Actions of 4-amino-3-(5-methoxybenzo(b)furan-2-yl) butanoic acid and 4-amino-3-benzo(b)furan-2-yl butanoic acid in the rat spinal cord

Abstract

This study examined whether two putative GABA B receptor antagonists, 4-amino-3-(5-methoxybenzo (b)furan-2-yl) butanoic acid (MBFG) and 4-amino-3-benzo(b)furan-2-yl butanoic acid (BFG), antagonized the antinociception produced by intrathecal (i.t.) administration of the GABA B receptor agonist baclofen in the rat. In rats pretreated with 30 μg i.t.

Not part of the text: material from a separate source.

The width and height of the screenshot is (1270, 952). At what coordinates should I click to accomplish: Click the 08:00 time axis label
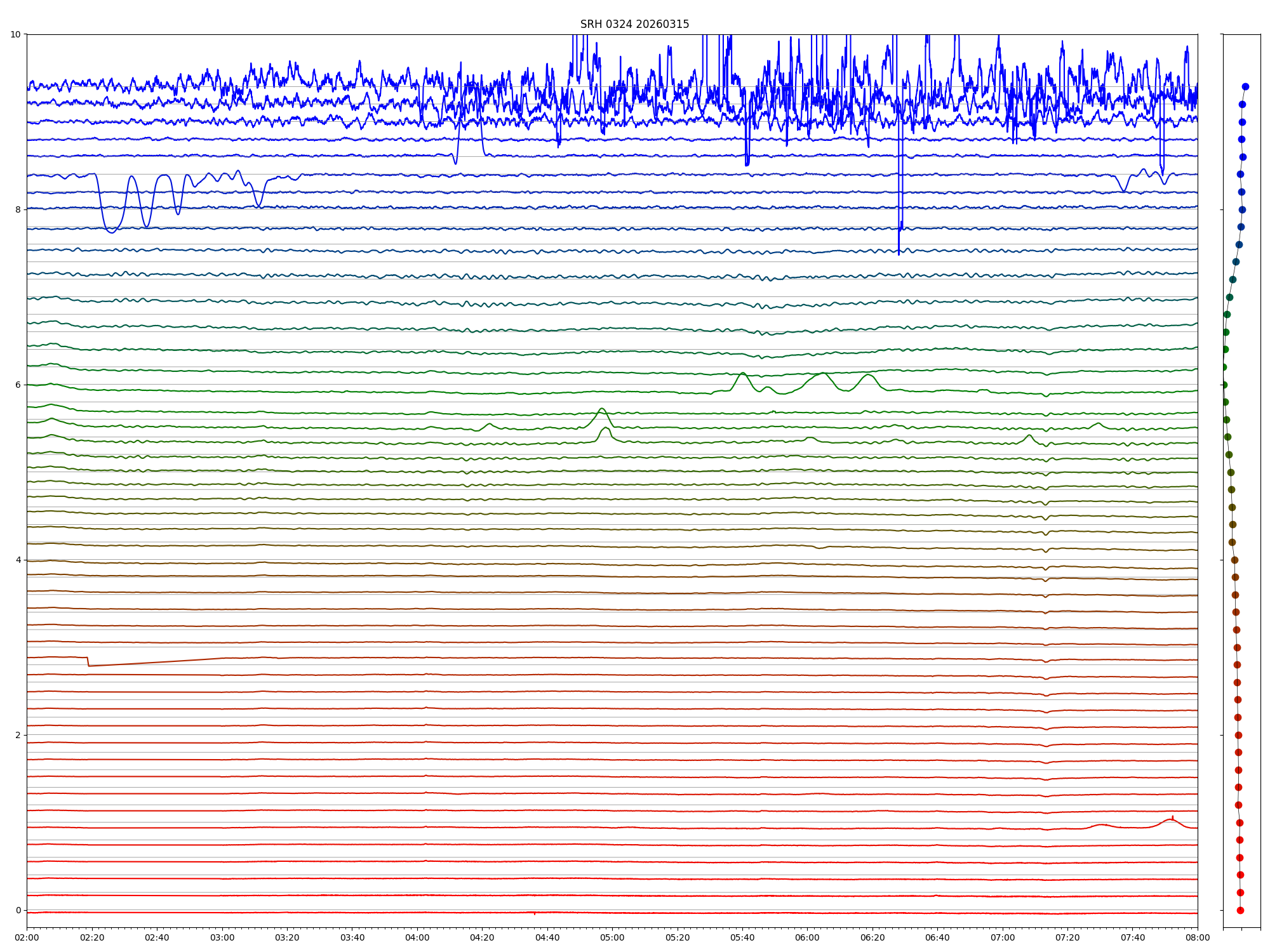point(1198,937)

MBFG, the dose-effect relationship of D,L-baclofen was shifted approximately 2-fold and 4-fold tothe right in the tail flick and hot plate tests, respectively. No further shift was obtained in the presence of 60 μg. i.t. MBFG. I.t. injection of MBFG by itself did not alter either tail flick or hot plate latency. These data suggest that MBFG is a GABA B receptor antagonist in the spinal cord in vivo, although of marginal utility. Contrary to expectations, i.t. administration of 30–60 μg BFG alone increased tail flick and hot plate latencies; this increase was partially attenuated by coadministration of the GABA B receptor antagonist phaclofen. Pretreatment with 10 μg i.t. BFG, which was itself without effect on nociceptive threshold, antagonized the antinociceptive effects of 0.3 μg i.t. L-baclofen, but interacted with higher and lower doses of baclofen in a complex manner. These results suggest that BFG acts as weak, partial agonist at GABA B receptors and that it may have additional, non-specific effects in the spinal cord of the rat. The pharmacological properties of BFG, therefore, resemble those of the GABA B receptor partial agonist/antagonist β-phenyl-GABA, to which it bears a strong structural resemblance. Thus, although MBFG and BFG bind to the GABA B receptor with greater affinity than several previously synthesized GABA B receptor antagonists, neither represents a significant advance over the prototypic, competitive GABA B receptor antagonists, phaclofen or 2-hydroxy-saclofen.